- [WAT TE DOEN]:
1 - Beantwoord deze vragen over de preek hieronder:
(a) Wie hield 's nachts de wacht over de kuddes?
(b) Voor wie of wat liepen de kuddes gevaar?
(c) Langs waar moesten de herders 's morgens hun kudde komen halen?
2 - Vat de alinea van de preek die begint met "‘Ik ben de deur van de schapen’" korter samen en behoud de belangrijkste feiten.

4e zondag in de paastijd A - 2014

Zusters en broeders,

‘Ik ben de deur van de schapen’, zegt Jezus. In onze tijd klinkt die woorden waarschijnlijk nogal vreemd. Want schapen en schaapherders en schaapskooien, dat zegt ons wellicht niet veel. Wellicht hebben de meesten onder ons zelfs nooit een herder met een kudde schapen gezien. Misschien wel op tv of in een film, maar ook in het echt? Maar in de tijd en bij het volk van Jezus was dat juist heel goed bekend. Er waren heel wat kuddes en heel wat herders, en gevaar was er ook: voor dieven, rovers of roofdieren die helemaal geen goede bedoelingen hadden. Vandaar dat de kuddes ’s nachts in ruime kooien werden ondergebracht. Een herder hield daar de hele nacht de wacht over alle kuddes van het hele dorp. ’s Morgens kwamen de anderen hun kudde weer halen, en dat moest gebeuren via de enige deur die de kooi veilig kon afsluiten, de deur die de hele nacht bewaakt werd. Het is dus van die deur dat Jezus spreekt. Hijzelf is de deur die veilig is voor schapen en voor herders. Veilig en betrouwbaar.

- [TE BEOORDELEN GEGEVENS]:
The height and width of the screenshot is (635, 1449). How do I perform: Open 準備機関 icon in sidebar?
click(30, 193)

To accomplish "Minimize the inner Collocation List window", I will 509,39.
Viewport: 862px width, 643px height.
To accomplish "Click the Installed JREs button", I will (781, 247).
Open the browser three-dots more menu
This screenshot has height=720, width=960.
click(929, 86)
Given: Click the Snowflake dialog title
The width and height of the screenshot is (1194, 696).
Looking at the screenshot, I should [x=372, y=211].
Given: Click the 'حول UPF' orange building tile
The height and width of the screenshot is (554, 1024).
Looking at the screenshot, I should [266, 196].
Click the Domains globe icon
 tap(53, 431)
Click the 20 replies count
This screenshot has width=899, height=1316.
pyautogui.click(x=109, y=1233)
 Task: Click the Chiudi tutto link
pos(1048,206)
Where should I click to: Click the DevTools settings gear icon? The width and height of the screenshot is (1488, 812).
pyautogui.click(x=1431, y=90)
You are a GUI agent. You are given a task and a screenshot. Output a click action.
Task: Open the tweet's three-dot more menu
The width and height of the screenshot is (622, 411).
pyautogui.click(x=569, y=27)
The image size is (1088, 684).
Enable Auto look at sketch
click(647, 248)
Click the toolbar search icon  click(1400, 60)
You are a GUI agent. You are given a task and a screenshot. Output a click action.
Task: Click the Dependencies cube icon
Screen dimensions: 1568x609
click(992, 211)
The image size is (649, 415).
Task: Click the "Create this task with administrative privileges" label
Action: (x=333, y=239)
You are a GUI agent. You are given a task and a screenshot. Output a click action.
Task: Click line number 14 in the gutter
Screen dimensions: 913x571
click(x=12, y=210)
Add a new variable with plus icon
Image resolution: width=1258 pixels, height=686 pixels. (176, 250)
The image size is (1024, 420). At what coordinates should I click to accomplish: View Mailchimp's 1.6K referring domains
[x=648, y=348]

- [ANTWOORDEN]:
1 -
(a) Eén herder, die de hele nacht de wacht hield over alle kuddes van het hele dorp.
(b) Voor dieven, rovers of roofdieren.
(c) Via de enige deur die de kooi veilig kon afsluiten en die de hele nacht bewaakt werd.

2 - Jezus zegt: "Ik ben de deur van de schapen." Voor ons klinkt dat vreemd, want weinigen hebben ooit in het echt een herder met een kudde gezien. In de tijd van Jezus was dat heel bekend. Omdat dieven, rovers en roofdieren gevaar vormden, brachten de herders de kuddes 's nachts onder in ruime kooien. Eén herder bewaakte daar alle kuddes van het dorp. 's Morgens haalden de anderen hun kudde op via de enige, bewaakte deur. Over die deur spreekt Jezus: hij is zelf de veilige en betrouwbare deur voor schapen en herders.